> _Что сделать_
1/ Какого числа, согласно тексту, был заключен в Бресте мирный договор с Германией?
2/ Перепишите фрагмент текста, начиная с «Фото: Topical Press» и вниз до «использовался и позднее.», подставив «Брест-Литовский мир» вместо «Брестский мир».
3/ Выпишите из текста все даты, в которых указаны число, месяц и год.

> _Текст_
***
100 лет назад, в феврале 1922 года, в Москве завершалась подготовка к очень сложной и крайне важной для страны общеевропейской конференции в Генуе. Советское руководство хотело добиться на ней прежде всего прорыва дипломатической блокады и признания де-юре. А европейские государства, выступая сплоченным фронтом, собирались принудить Кремль к изменению политики, принятию тяжелейших экономических обязательств и открытию свободного доступа к российскому сырью для иностранцев. Считалось, что на конференции РСФСР ничего не добилась. Но ее представителям, несмотря на их мизерный дипломатический опыт, удалось сделать главное — разрушить единство оппонентов. Причем используя свой же недавний грубейший просчет.
«Состав делегации, равно как и размеры предоставленных ей полномочий, придадут ей такой же авторитет, какой она имела бы если бы в ней участвовал гражданин Ленин» (на фото — советская делегация на Генуэзской конференции, 1922 год)
Фото: Topical Press Agency / Getty Images
«Не одно золото было отправлено»
Одно из самых, если не самое неприятное для власти событие, случившееся в результате подписания «похабного договора» и выставляющее ее в крайне неприглядном свете, в советское время никогда не упоминалось. О том, что, согласно условиям заключенного 3 марта 1918 года в Бресте мирного договора с Германией и добавочному соглашению от 27 августа 1918 года, РСФСР обязалась выплатить огромную контрибуцию — 6 млрд марок, говорилось невнятно и скороговоркой. Вслед за чем обязательно следовала фраза, объяснявшая, что Брестский мир был аннулирован Советской Россией в одностороннем порядке 13 ноября 1918 года «в связи с Ноябрьской революцией 1918 года в Германии». Подобный способ изложения этой истории нередко использовался и позднее.
***
> _Показанный материал_
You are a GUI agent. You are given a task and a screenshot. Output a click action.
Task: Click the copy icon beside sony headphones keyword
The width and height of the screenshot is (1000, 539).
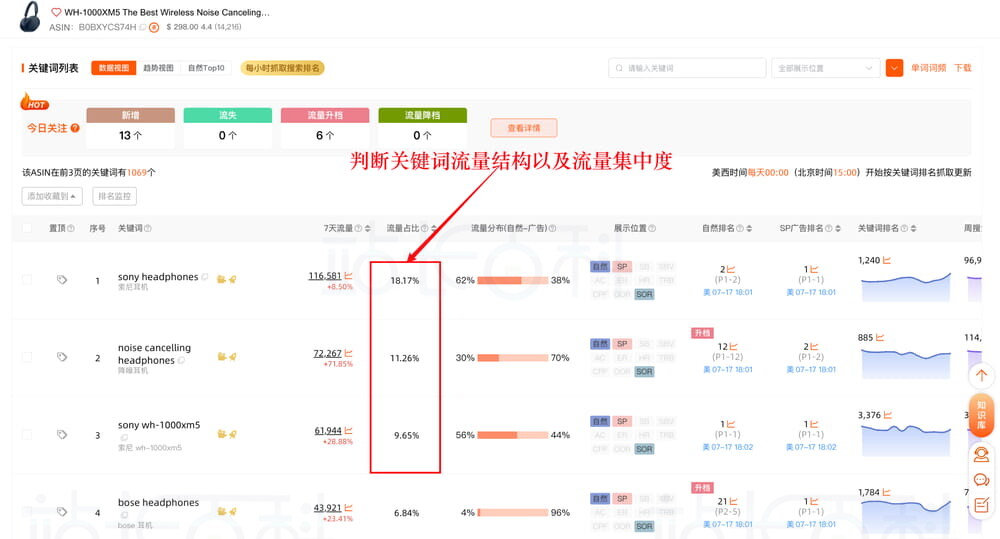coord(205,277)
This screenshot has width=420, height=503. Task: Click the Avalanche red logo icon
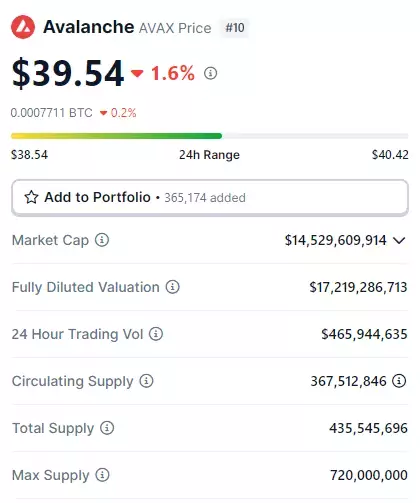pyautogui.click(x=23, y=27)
***
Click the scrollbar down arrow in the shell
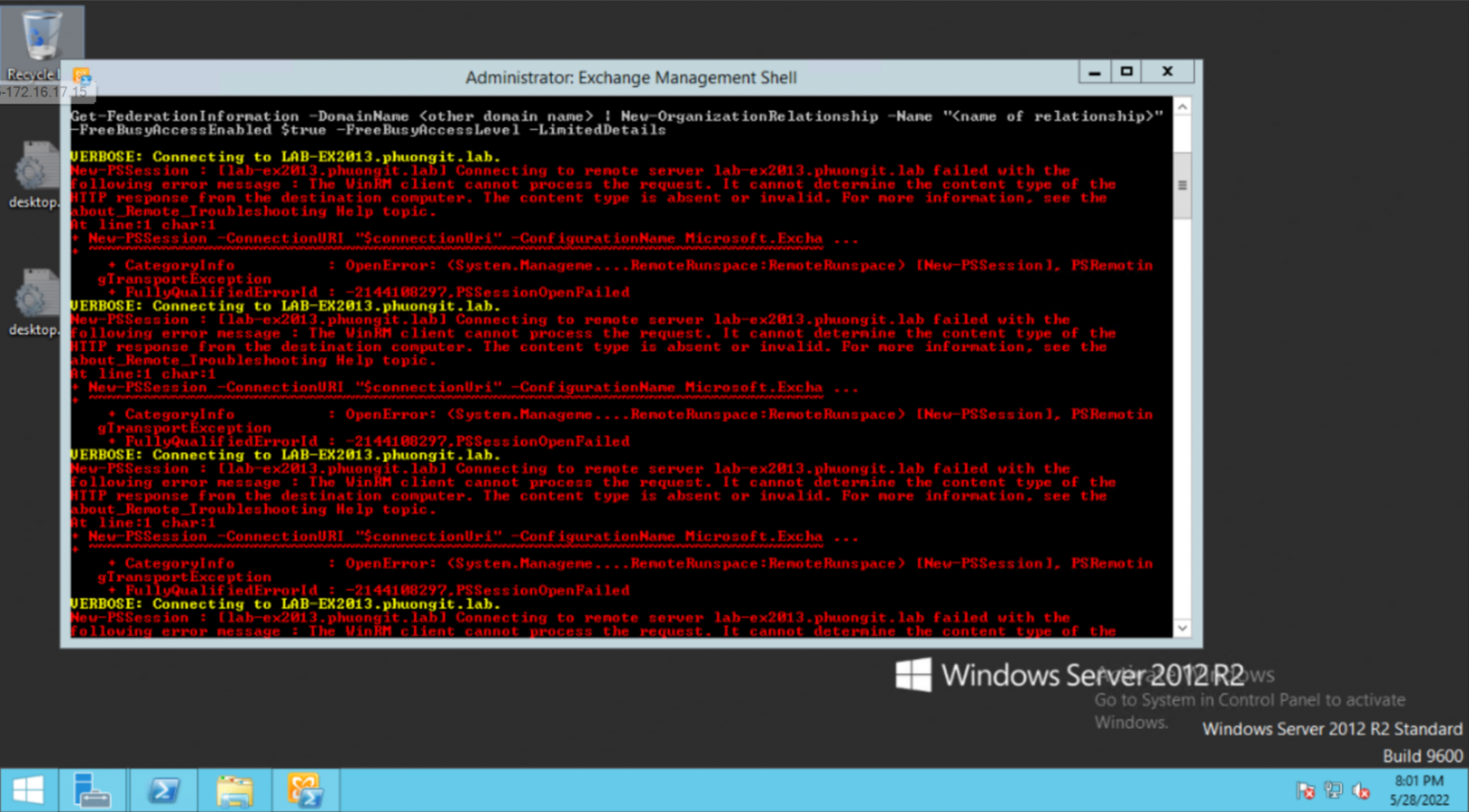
***
> _Ответы_
1/ 3 марта 1918 года.

2/
Фото: Topical Press Agency / Getty Images
«Не одно золото было отправлено»
Одно из самых, если не самое неприятное для власти событие, случившееся в результате подписания «похабного договора» и выставляющее ее в крайне неприглядном свете, в советское время никогда не упоминалось. О том, что, согласно условиям заключенного 3 марта 1918 года в Бресте мирного договора с Германией и добавочному соглашению от 27 августа 1918 года, РСФСР обязалась выплатить огромную контрибуцию — 6 млрд марок, говорилось невнятно и скороговоркой. Вслед за чем обязательно следовала фраза, объяснявшая, что Брест-Литовский мир был аннулирован Советской Россией в одностороннем порядке 13 ноября 1918 года «в связи с Ноябрьской революцией 1918 года в Германии». Подобный способ изложения этой истории нередко использовался и позднее.

3/ 3 марта 1918 года, 27 августа 1918 года, 13 ноября 1918 года